Я же не расставался с театром и с Мамонтовым. Артисты, певцы, краски, костюмы, оркестр, женщины, жемчуга, золото, свет – все это поглощало меня, я считал оперу высочайшим соединением искусств.
– Да, – соглашался со мною Левитан. – Пожалуй. Это красиво. Высоко. Но я хочу моих чувств и настроений – моих. И их я могу дать только в своей живописи, в своем холсте. Так – как я хочу.
Когда я написал синие деревья в опере Делиба «Лакме», Мамонтов и другие удивились и были несогласны. Это было ново. Я убеждал, говоря:
– Ведь у Ван-Зандт в «Лакме» желто-теплый настоящий костюм из Индии. Она мне показывала. Нельзя смотреть декорацию одну. Надо вместе с костюмами.
И на спектакле Поленов и Васнецов поддержали меня:
– Он прав.
Но критика писала: «Синих деревьев не бывает». И все говорили то же.
Ранней весной мы с Левитаном уезжали в окрестности Москвы на охоту. У него было новое ружье. В Перервах под Москвой, у разлива Москвы-реки, было много пролетной дичи. Вечером, в Кускове, мы стояли на тяге. И в сетке наших ягдташей была дичь. Носы вальдшнепов выглядывали из нее.
Утром с Курского вокзала мы шли пешком, гордые тем, что охотились и что на нас глядят. У Красных ворот нам встретились гимназистки, идущие в гимназию. Мы шли, как бы не обращая на них внимания. Но что было на душе! Мы шли как бы не по земле: они смотрят на нас! И как они все прекрасны!
– Видишь, – говорил Левитан. – Вот они смотрят на нас. Потому что мы охотники! А узнай они, что мы художники – знать бы не захотели…
– Почему? – удивился я.
– Но это так. Я тебе верно говорю. Мы не нужны.
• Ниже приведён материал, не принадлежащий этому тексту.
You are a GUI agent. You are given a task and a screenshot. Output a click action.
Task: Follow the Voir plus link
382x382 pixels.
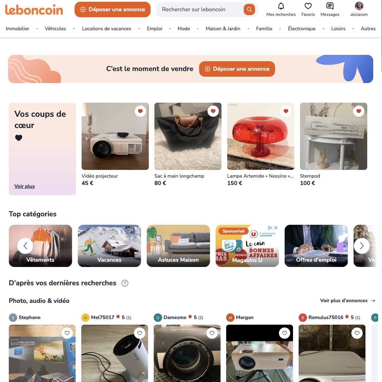tap(24, 186)
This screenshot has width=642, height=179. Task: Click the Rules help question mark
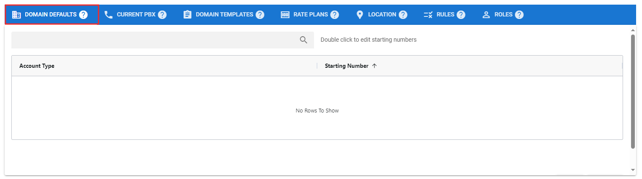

Они не понимают. Я же не знаю, что говорить с ними. Когда мне сестра говорит: «Зачем ты пишешь серый день, грязную дорогу?» – я молчу. Но если бы мне это сказала она, которую я полюбил бы, моя женщина, – я ушел бы тотчас же.
– Какой ты, Исаак, сердитый… – пошутил я.
– Нет, не сердитый. Так нельзя жить. Это был бы обман. Конец любви.
Он остановился и, смотря на меня своими красивыми серьезными глазами, волнуясь, сказал:
– Да, цапка. Ты этого не понимаешь. Но поймешь, погоди. Ведь мой этюд – этот тон, эта синяя дорога, эта тоска в просвете за лесом – это ведь я, мой дух. Это – во мне. И если она это не видит, не чувствует, то кто же мы? Чужие люди! О чем я с ней буду говорить? Вот Антоша это понимает. И что же – он один и не влюблен, как ты, всегда (Антоша – это Чехов).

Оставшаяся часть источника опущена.